*Exercise details:*
Find the line with "Quantum Technologies (122, 1305)" and the line with "Nhịp sống trẻ (155, 2515)" in the entries below; output exactly those two lines, every line between them, and no others.
Data for analysis: Begin
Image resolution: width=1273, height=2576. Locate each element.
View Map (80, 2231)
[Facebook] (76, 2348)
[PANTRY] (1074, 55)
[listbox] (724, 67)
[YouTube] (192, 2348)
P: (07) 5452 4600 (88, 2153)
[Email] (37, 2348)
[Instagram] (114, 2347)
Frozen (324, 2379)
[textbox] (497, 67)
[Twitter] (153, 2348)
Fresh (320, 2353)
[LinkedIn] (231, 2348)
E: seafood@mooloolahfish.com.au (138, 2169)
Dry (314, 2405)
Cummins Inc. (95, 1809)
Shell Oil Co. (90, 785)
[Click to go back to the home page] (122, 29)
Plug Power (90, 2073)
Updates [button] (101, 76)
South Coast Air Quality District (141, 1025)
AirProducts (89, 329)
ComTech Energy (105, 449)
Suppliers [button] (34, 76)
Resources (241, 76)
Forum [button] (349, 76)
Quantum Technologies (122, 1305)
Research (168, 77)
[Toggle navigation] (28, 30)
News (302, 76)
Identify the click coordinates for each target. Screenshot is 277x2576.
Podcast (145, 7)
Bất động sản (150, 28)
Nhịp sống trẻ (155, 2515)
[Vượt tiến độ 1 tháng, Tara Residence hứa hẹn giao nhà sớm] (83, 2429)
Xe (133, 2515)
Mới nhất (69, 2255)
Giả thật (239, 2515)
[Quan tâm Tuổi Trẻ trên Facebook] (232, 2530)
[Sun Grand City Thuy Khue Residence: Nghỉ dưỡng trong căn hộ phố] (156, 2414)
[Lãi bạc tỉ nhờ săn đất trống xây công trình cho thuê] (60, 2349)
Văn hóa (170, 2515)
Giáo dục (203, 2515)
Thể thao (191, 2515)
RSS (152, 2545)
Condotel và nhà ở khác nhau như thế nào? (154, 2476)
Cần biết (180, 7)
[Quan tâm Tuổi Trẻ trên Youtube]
Data for analysis: End
*Task solution:*
Quantum Technologies (122, 1305)
Research (168, 77)
[Toggle navigation] (28, 30)
News (302, 76)
Identify the click coordinates for each target. Screenshot is 277x2576.
Podcast (145, 7)
Bất động sản (150, 28)
Nhịp sống trẻ (155, 2515)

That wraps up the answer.